++++ Data records
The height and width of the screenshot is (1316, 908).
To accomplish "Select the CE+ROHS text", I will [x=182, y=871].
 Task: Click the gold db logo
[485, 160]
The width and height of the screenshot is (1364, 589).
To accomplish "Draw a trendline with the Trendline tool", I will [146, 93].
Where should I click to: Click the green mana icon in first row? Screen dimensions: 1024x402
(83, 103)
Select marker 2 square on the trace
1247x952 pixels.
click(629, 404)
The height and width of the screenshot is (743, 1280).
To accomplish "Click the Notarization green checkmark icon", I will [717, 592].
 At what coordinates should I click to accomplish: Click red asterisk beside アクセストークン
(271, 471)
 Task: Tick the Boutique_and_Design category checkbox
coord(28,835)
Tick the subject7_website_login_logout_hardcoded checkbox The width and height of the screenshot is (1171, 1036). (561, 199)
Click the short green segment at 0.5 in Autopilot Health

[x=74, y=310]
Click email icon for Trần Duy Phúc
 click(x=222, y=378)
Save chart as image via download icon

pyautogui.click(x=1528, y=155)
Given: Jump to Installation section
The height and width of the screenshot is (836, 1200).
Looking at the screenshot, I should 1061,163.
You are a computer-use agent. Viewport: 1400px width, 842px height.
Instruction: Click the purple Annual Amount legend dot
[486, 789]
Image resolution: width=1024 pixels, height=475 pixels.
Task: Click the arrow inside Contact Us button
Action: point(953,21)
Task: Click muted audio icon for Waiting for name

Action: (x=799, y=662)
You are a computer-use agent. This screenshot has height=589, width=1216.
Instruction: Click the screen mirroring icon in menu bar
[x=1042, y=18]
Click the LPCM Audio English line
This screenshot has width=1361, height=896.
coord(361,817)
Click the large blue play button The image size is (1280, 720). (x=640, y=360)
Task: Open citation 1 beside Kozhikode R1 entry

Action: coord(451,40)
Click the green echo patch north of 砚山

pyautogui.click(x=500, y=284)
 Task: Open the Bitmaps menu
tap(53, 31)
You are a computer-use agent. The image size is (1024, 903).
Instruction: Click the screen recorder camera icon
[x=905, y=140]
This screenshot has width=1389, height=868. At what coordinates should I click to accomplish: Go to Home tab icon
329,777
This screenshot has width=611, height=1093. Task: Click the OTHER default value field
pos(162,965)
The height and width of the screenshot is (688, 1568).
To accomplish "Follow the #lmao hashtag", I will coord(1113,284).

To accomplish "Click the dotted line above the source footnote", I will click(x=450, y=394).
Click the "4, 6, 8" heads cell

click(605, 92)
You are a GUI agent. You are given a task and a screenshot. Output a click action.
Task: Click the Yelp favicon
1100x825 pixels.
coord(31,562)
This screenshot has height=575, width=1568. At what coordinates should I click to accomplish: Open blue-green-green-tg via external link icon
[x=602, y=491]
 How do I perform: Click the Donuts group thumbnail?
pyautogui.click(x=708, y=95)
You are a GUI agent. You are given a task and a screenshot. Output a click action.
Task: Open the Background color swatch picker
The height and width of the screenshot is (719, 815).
++++++++
Copy all of the data above, character for character.

The height and width of the screenshot is (1316, 908).
To accomplish "Select the CE+ROHS text", I will [x=182, y=871].
 Task: Click the gold db logo
[485, 160]
The width and height of the screenshot is (1364, 589).
To accomplish "Draw a trendline with the Trendline tool", I will [146, 93].
Where should I click to: Click the green mana icon in first row? Screen dimensions: 1024x402
(83, 103)
Select marker 2 square on the trace
1247x952 pixels.
click(629, 404)
The height and width of the screenshot is (743, 1280).
To accomplish "Click the Notarization green checkmark icon", I will [717, 592].
 At what coordinates should I click to accomplish: Click red asterisk beside アクセストークン
(271, 471)
 Task: Tick the Boutique_and_Design category checkbox
coord(28,835)
Tick the subject7_website_login_logout_hardcoded checkbox The width and height of the screenshot is (1171, 1036). (561, 199)
Click the short green segment at 0.5 in Autopilot Health

[x=74, y=310]
Click email icon for Trần Duy Phúc
 click(x=222, y=378)
Save chart as image via download icon

pyautogui.click(x=1528, y=155)
Given: Jump to Installation section
The height and width of the screenshot is (836, 1200).
Looking at the screenshot, I should 1061,163.
You are a computer-use agent. Viewport: 1400px width, 842px height.
Instruction: Click the purple Annual Amount legend dot
[486, 789]
Image resolution: width=1024 pixels, height=475 pixels.
Task: Click the arrow inside Contact Us button
Action: point(953,21)
Task: Click muted audio icon for Waiting for name

Action: (x=799, y=662)
You are a computer-use agent. This screenshot has height=589, width=1216.
Instruction: Click the screen mirroring icon in menu bar
[x=1042, y=18]
Click the LPCM Audio English line
This screenshot has width=1361, height=896.
coord(361,817)
Click the large blue play button The image size is (1280, 720). (x=640, y=360)
Task: Open citation 1 beside Kozhikode R1 entry

Action: coord(451,40)
Click the green echo patch north of 砚山

pyautogui.click(x=500, y=284)
 Task: Open the Bitmaps menu
tap(53, 31)
You are a computer-use agent. The image size is (1024, 903).
Instruction: Click the screen recorder camera icon
[x=905, y=140]
This screenshot has width=1389, height=868. At what coordinates should I click to accomplish: Go to Home tab icon
329,777
This screenshot has width=611, height=1093. Task: Click the OTHER default value field
pos(162,965)
The height and width of the screenshot is (688, 1568).
To accomplish "Follow the #lmao hashtag", I will coord(1113,284).

To accomplish "Click the dotted line above the source footnote", I will click(x=450, y=394).
Click the "4, 6, 8" heads cell

click(605, 92)
You are a GUI agent. You are given a task and a screenshot. Output a click action.
Task: Click the Yelp favicon
1100x825 pixels.
coord(31,562)
This screenshot has height=575, width=1568. At what coordinates should I click to accomplish: Open blue-green-green-tg via external link icon
[x=602, y=491]
 How do I perform: Click the Donuts group thumbnail?
pyautogui.click(x=708, y=95)
You are a GUI agent. You are given a task and a screenshot. Output a click action.
Task: Open the Background color swatch picker
The height and width of the screenshot is (719, 815).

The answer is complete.